(YOUR TASK) How many separate lines of the data contain "each"? Give the count and nothing else.

Records contained in a dataset
%%

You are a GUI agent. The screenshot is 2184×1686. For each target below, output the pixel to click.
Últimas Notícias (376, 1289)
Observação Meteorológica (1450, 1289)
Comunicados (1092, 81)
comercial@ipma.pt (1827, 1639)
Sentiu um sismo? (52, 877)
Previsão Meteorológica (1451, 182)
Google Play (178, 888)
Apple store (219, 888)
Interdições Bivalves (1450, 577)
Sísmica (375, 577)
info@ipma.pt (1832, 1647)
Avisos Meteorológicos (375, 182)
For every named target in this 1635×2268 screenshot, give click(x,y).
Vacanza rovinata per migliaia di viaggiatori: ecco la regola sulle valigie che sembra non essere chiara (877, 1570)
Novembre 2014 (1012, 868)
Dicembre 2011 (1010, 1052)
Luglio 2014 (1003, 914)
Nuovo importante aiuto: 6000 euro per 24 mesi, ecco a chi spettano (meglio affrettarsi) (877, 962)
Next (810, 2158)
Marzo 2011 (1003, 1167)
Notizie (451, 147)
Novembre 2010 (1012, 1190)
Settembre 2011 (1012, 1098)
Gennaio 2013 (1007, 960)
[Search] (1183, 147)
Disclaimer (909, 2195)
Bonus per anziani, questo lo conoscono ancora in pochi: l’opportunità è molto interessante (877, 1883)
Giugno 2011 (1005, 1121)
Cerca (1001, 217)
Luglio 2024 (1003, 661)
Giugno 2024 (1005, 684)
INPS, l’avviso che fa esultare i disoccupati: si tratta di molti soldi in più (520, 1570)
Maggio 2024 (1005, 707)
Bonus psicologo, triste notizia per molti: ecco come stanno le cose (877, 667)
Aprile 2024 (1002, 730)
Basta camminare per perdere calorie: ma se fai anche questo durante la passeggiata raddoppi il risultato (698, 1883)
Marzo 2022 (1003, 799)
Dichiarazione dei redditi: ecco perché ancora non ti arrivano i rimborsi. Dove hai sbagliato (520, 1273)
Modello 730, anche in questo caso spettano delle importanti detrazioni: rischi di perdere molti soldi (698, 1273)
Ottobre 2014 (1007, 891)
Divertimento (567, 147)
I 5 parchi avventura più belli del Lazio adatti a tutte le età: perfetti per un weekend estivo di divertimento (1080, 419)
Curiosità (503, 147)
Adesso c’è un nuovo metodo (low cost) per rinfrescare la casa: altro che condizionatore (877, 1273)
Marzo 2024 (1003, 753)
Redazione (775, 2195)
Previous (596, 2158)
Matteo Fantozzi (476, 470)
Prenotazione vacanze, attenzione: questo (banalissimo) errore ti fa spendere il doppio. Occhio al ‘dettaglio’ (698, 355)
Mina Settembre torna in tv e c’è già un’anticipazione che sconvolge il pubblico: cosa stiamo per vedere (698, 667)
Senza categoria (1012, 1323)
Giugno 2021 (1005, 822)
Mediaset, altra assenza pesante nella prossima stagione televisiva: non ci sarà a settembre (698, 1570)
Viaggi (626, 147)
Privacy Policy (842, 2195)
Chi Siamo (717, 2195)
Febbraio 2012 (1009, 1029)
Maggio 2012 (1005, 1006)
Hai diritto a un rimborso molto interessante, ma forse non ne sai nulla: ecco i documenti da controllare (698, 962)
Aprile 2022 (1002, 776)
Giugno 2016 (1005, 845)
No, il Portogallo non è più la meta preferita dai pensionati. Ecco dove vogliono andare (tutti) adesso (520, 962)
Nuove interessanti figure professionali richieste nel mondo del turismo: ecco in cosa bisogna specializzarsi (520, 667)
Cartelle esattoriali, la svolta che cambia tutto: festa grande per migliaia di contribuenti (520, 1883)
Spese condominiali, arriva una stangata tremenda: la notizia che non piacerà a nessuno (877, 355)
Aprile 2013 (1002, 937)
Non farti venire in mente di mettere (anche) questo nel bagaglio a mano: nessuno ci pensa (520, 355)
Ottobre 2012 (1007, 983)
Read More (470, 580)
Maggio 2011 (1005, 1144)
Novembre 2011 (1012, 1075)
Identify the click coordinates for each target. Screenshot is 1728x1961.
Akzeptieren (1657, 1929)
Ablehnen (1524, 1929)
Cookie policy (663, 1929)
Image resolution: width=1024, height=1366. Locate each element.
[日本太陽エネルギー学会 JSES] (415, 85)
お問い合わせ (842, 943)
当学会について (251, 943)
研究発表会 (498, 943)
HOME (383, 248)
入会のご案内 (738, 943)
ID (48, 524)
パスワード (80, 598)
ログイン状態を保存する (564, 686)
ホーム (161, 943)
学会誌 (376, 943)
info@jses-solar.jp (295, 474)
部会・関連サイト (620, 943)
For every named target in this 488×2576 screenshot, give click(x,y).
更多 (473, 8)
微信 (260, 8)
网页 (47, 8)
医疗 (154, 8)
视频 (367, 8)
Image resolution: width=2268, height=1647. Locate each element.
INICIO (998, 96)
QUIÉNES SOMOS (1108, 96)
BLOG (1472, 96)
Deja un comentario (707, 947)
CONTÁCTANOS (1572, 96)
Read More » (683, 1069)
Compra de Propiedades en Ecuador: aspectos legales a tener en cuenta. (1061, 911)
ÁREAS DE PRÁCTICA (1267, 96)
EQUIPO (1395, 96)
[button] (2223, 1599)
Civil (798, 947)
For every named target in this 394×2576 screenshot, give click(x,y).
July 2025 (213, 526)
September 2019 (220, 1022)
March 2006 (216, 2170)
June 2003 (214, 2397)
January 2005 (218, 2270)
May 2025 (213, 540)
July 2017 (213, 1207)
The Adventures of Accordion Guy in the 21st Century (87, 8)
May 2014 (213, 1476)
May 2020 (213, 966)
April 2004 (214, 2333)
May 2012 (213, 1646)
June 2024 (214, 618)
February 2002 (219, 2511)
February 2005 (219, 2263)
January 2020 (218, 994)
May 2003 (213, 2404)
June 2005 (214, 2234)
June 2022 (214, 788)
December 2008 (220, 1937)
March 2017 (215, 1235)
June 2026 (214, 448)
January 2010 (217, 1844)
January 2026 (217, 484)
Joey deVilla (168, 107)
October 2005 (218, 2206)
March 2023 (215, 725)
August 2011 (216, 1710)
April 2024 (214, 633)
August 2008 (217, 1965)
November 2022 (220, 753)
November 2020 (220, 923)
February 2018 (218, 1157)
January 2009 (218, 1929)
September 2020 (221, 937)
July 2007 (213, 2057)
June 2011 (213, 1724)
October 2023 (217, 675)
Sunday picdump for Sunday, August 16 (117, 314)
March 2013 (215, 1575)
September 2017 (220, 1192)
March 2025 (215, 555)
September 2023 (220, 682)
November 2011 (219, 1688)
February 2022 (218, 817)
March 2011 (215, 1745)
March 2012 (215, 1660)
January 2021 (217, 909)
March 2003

%%

(EXERCISE ANSWER) 4